The exploits of the stoic and determined Thomas Brunner in the north and west of the South Island between 1846 and 1848 were the greatest single piece of overland exploration in New Zealand’s European history.


Brunner was born in Oxford in 1821. In 1841 his father signed him on as an apprentice surveyor with the New Zealand Company. That September  he arrived at Port Nicholson (Wellington) with the 77-strong advance party for the Nelson settlement. This reached Nelson Haven in November, and for the next two years Brunner helped lay out Nelson’s sections and roads.


Nelson lacked extensive lands for pastoral farming. The Wairau incident of 1843 seemed to rule out expansion to the east. After a fruitless attempt to discover the great plains that were said to exist inland, Brunner explored further to the west and south. He joined forces on a number of expeditions with Charles Heaphy, William Fox, and Kehu of Ngāti Tūmatakōkiri.


Brunner began his greatest journey on 11 December 1846. He was determined to trace the Buller River to the sea, traverse the West Coast as far south as Milford Sound, and find a pass across the Southern Alps.
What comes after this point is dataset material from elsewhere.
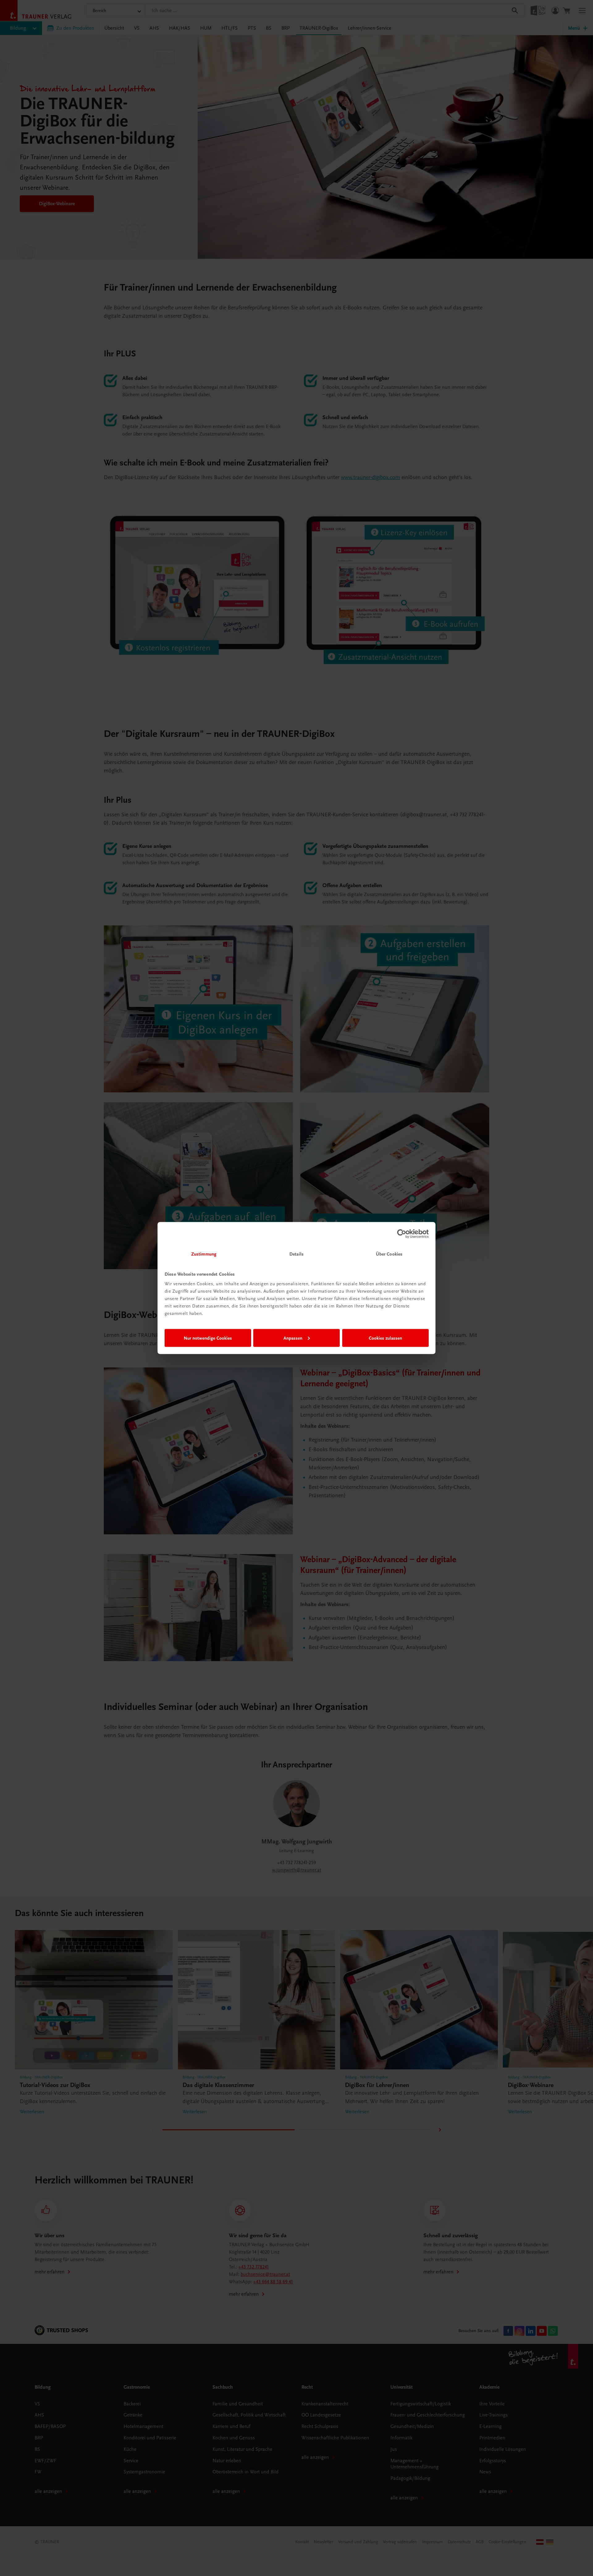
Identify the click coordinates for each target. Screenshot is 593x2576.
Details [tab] (296, 1254)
Despite continual storms and floods, Brunner’s party negotiated the Buller River gorges and headed south down the West Coast. Starved of fresh supplies, they were forced to eat Brunner’s dog to survive.


Early in 1848 Brunner began his return journey to Nelson via the Grey and Īnangahua valleys. In the upper Buller Gorge he suffered a stroke which left him paralysed on one side, but with the aid of Kehu he reached Nelson again in June 1848. Brunner received an award from the Royal Geographical Society in 1850 for this expedition, but ill health limited his ability to undertake further strenuous journeys.